Depois da bagunça sonora da Quinta-feira Santa, o concerto da Sexta-feira Santa parecia apelar para algo menos; talvez porque muito contraste foi causado. E curiosamente, o concerto decorreu com a presença de menos espectadores face ao dia anterior, com lacunas significativas nos locais centrais.

Já sabemos que Franz Joseph Haydn é considerado o pai da sinfonia e do quarteto de cordas e que sua obra religiosa é geralmente ignorada na ponta dos pés, como se fosse de segunda ordem. E a verdade é que Haydn, que era católico devoto, se envolveu na tarefa de compor esse gênero porque acabou celebrando pelo menos quatorze missas, duas Te Deum34 oferendas e hinos, bem como oratórios de temática religiosa, pelo que nem a sua quantidade nem a sua qualidade podem ser negligenciadas.

O concerto ofereceu em sua primeira parte a Sinfonia nº 49, A Paixãoenquanto a segunda, mais longa, foi ocupada por Stabat Mater. A primeira não é uma obra especificamente religiosa, apesar do apelido, já que tal menção à paixão é agora entendida como mais ligada à seriedade e ao estilo sombrio da partitura do que a uma menção específica à paixão de Jesus. o segundo, a contribuição de Haydn para o gênero específico de Stabat Materum dos mais recorrentes na história da música desde que foi trabalhado desde os velhos tempos de Josquin Desprez até os mais atuais de Karl Jenkins.

Obra clássica para quarteto solo e coro, permitiu-nos desfrutar de um conjunto vocal muito interessante onde se destacou sobretudo a soprano biscaia. jone martinez, com uma voz cristalina, dicção perfeita e uma intenção muito louvável. A mezzo-soprano portuguesa não ficou de fora Helena Ressurreição, com um timbre escuro em contraste muito apropriado ao seu companheiro e com volume mais que suficiente. Impacto na nobreza da voz valenciana Josep Miquel Ramónsempre abordando os momentos mais trágicos do texto e o tenor grancanário é bem mais leve Manuel Gomes Ruizque sempre esteve muito atento tanto ao staff como aos seus acompanhantes.

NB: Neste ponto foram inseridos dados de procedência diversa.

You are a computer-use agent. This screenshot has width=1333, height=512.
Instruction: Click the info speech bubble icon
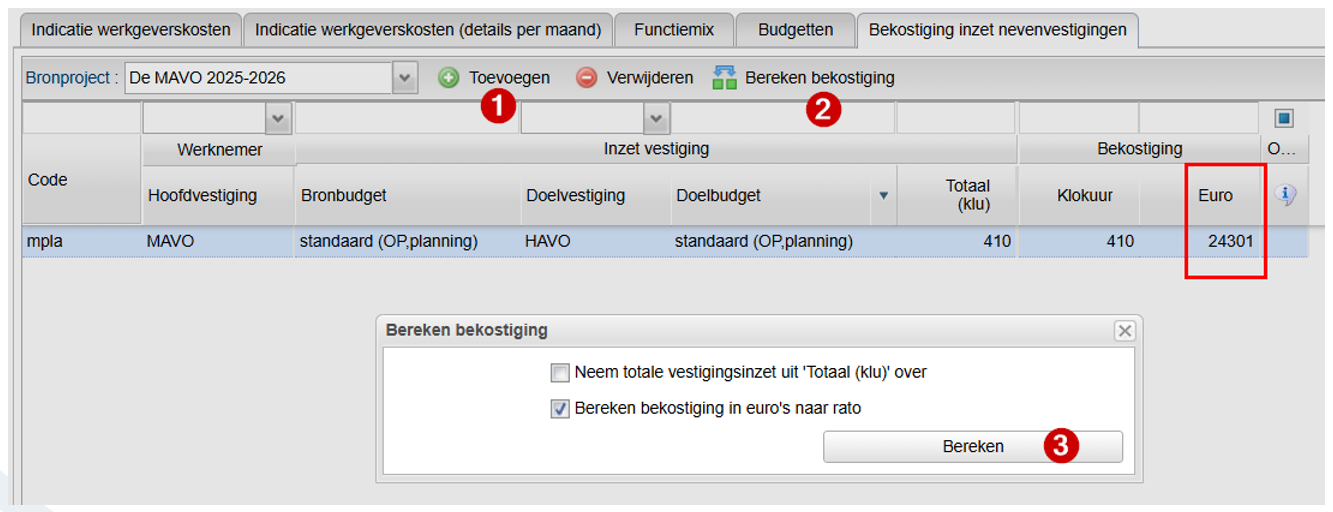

Notável o Filarmónica Real da Galiza com um belo e contundente acorde na primeira parte sinfônica e um arranjo curioso e desequilibrado do grupo coral, com 60% de vozes masculinas contra 40% femininas, o que gerou um desequilíbrio que ficou evidente em momentos específicos. De resto, o coro cumpriu a sua missão. Insultando jovens o bastão dos suíços Marc Leroy Calatayud, de origem franco-boliviana, que mostrou um bom temperamento e ofereceu um resultado notável, embora por vezes o equilíbrio entre orquestra, coro e solistas fosse afetado em detrimento destes últimos. De qualquer forma, um concerto agradável.

conclusão

Quarenta anos de história fazem do SMR de Cuenca um evento imperdível para qualquer amante da música e a cidade e o ambiente que ali reina ajudam a aproximá-los. A proposta de Penderecki varreu como um ciclone, erguendo-se como uma das mais interessantes que um festival de música poderia enfrentar em 2023 e também ajudou a confirmar que os espectadores, ouvintes, aceitam com prazer a chamada música de vanguarda se for oferecida sem complexos, com entusiasmo e determinação.